Under current Thai law, individuals who are born with Thai and another nationality, naturalize as Thai citizens, or acquire a foreign nationality after birth are generally permitted to retain their Thai citizenship without issue.

The main categories affected include the following:

– Dual-national children: A common misconception is that individuals born with both Thai and foreign nationality must choose one citizenship upon reaching age 20. However, Section 14 of the Thai Nationality Act merely allows a one-year window after the 20th birthday for those wishing to renounce Thai nationality—typically in order to retain another nationality. There is no legal requirement to make such a choice, and no penalty for keeping both nationalities.

– Thai women acquiring a foreign spouse’s nationality: Before the 1992 amendment to the Nationality Act, Thai women who automatically acquired their foreign husband's nationality would lose their Thai citizenship. However, under the current Section 13, Thai citizenship is retained unless the individual formally submits a request to renounce it. Dual nationality is now permitted in such cases.

– Foreign women naturalizing through marriage to a Thai husband: Women who acquire Thai nationality through marriage are generally allowed to retain their original citizenship, unless their country of origin prohibits dual nationality. However, Thai citizenship may be revoked if the individual is found to have made a false declaration in their application, uses their foreign passport to enter or conduct legal matters in Thailand, resides outside Thailand for more than five years without maintaining domicile, engages in activities harmful to national security or public order, or retains the nationality of a state at war with Thailand.

→ RECORDED DATA
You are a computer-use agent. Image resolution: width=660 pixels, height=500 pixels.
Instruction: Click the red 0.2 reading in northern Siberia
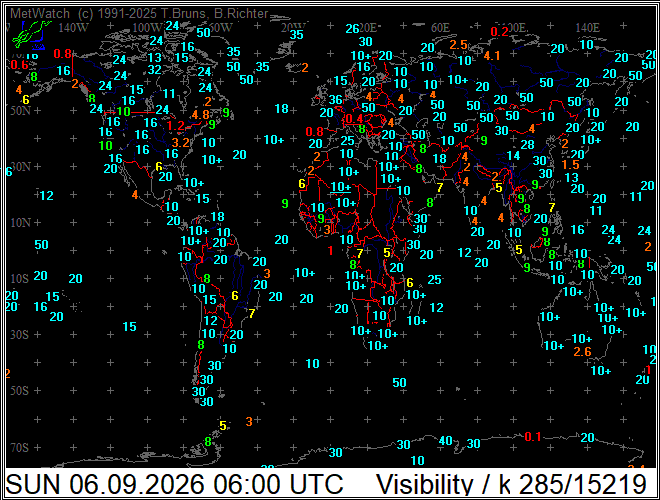coord(500,32)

→ ASSIGNED TASK
According to the passage on Thai dual nationality, how long after their 20th birthday do dual-national children have to renounce Thai nationality under Section 14?

→ ANSWER TO THIS TASK
One year.